Icinga2 config not properly cleaned up after host is renamed or deleted

Added by groente 2018-11-14 13:16:51 . Updated 2018-11-15 17:53:02 .

Status:
Confirmed
Priority:
Normal
Assignee:
Category:
Infrastructure
Target version:
Start date:
2018-11-14
Due date:
% Done:

0%

Feature Branch:
Type of work:
Sysadmin
Blueprint:

Starter:
Affected tool:
Deliverable for:

Description

after renaming buse, the old buse.riseup.net entry in /etc/icinga2/zones.d was never cleaned up, which caused errors and prevented icinga2 from starting.
is this expected behaviour from the puppet module and did we simply forget to take a step in the renaming process and/or should something be fixed in the puppet code to prevent such an incident from occurring again?


Subtasks


History

#1 Updated by groente 2018-11-14 18:11:54

add to that /etc/icinga2/conf.d/servicegroup_buse.riseup.net.conf on ecours that kept hanging around

#2 Updated by groente 2018-11-14 22:07:57

ah, and check_puppetmaster is still looking for buse.riseup.net aswell

#3 Updated by intrigeri 2018-11-15 17:28:57

  • Target version set to Tails_3.11

> after renaming buse, the old buse.riseup.net entry in /etc/icinga2/zones.d was never cleaned up, which caused errors and prevented icinga2 from starting.

FTR and FWIW, what I did about this after renaming the node was:

  • I cleaned it up manually on the hosts I expected to be affected (buse and ecours) but:
    • I forgot that our Icinga2 setup is made in a way that the config for all hosts lands basically everywhere :/
    • I missed /etc/icinga2/conf.d/servicegroup_buse.riseup.net.conf
  • I manually cleaned as much as I could about the old hostname in PuppetDB. I might have missed some stuff though.

> is this expected behaviour from the puppet module and did we simply forget to take a step in the renaming process and/or should something be fixed in the puppet code to prevent such an incident from occurring again?

We have a documented process to add a node to our monitoring but I’m not aware of any doc about renaming or removing. I was clearly expecting too much from that Puppet code. I guess I could have tried this instead:

  1. disabled monitoring for that node, using ensure => absent and ensuring it’s cleaned up everywhere
  2. renamed the node
  3. enabled monitoring for that node

But I have no clue whether it would have been sufficient: chances are that some classes we apply there expect the monitoring to be set up.

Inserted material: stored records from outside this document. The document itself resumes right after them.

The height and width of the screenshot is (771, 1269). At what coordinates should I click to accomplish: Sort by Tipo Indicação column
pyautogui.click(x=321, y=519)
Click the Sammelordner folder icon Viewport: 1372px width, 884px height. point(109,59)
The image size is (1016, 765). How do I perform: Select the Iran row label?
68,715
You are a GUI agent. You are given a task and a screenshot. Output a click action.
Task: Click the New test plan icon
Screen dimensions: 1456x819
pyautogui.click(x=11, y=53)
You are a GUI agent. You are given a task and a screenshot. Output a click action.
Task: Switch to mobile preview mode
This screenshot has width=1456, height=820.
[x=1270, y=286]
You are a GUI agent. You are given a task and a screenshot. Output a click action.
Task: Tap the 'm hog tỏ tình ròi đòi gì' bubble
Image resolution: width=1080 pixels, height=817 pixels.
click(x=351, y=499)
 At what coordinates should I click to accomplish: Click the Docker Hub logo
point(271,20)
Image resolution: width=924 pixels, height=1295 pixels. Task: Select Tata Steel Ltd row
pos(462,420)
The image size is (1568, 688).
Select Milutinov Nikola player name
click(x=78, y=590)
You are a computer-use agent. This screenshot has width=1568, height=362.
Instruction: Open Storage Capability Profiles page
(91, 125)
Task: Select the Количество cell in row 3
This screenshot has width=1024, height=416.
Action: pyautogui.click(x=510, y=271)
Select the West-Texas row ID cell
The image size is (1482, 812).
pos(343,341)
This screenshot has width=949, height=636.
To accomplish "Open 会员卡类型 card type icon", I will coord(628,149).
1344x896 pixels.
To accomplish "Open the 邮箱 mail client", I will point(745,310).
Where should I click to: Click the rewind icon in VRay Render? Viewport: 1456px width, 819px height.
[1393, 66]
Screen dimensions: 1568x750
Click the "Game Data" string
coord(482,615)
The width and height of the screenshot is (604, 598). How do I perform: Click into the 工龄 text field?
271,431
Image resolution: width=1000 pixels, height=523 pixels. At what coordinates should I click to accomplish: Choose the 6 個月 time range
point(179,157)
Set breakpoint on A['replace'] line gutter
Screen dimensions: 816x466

The proper solution to this class of problems is that the Puppet code for our monitoring should not merely drop files into /etc/icinga2/conf.d/: it should take full responsibility for its content and purge unmanaged files (recurse and purge attributes, like the sudo module we’re using does). Then there’s no need to do a fancy dance when we rename or delete a node: the only manual thing to do would be to delete resources exported by that node from PuppetDB, and then on next run, Puppet will remove the corresponding files from /etc/icinga2/conf.d/.

> ah, and check_puppetmaster is still looking for buse.riseup.net aswell

I’ll try to fix that, looks like I did not clean PuppetDB sufficiently.

#4 Updated by intrigeri 2018-11-15 17:49:54

>> ah, and check_puppetmaster is still looking for buse.riseup.net aswell

> I’ll try to fix that, looks like I did not clean PuppetDB sufficiently.

Fixed with sudo puppet node deactivate buse.riseup.net. Next time I’ll read the doc…

#5 Updated by intrigeri 2018-11-15 17:53:02

  • Subject changed from icinga config not properly cleaned up after host rename to Icinga2 config not properly cleaned up after host is renamed or deleted
  • Category set to Infrastructure
  • Assignee deleted (intrigeri)
  • Target version deleted (Tails_3.11)
  • QA Check deleted (Info Needed)

OK, I’m done with the clean ups of the buse renaming => repurposing this ticket to track the more general problem it’s about.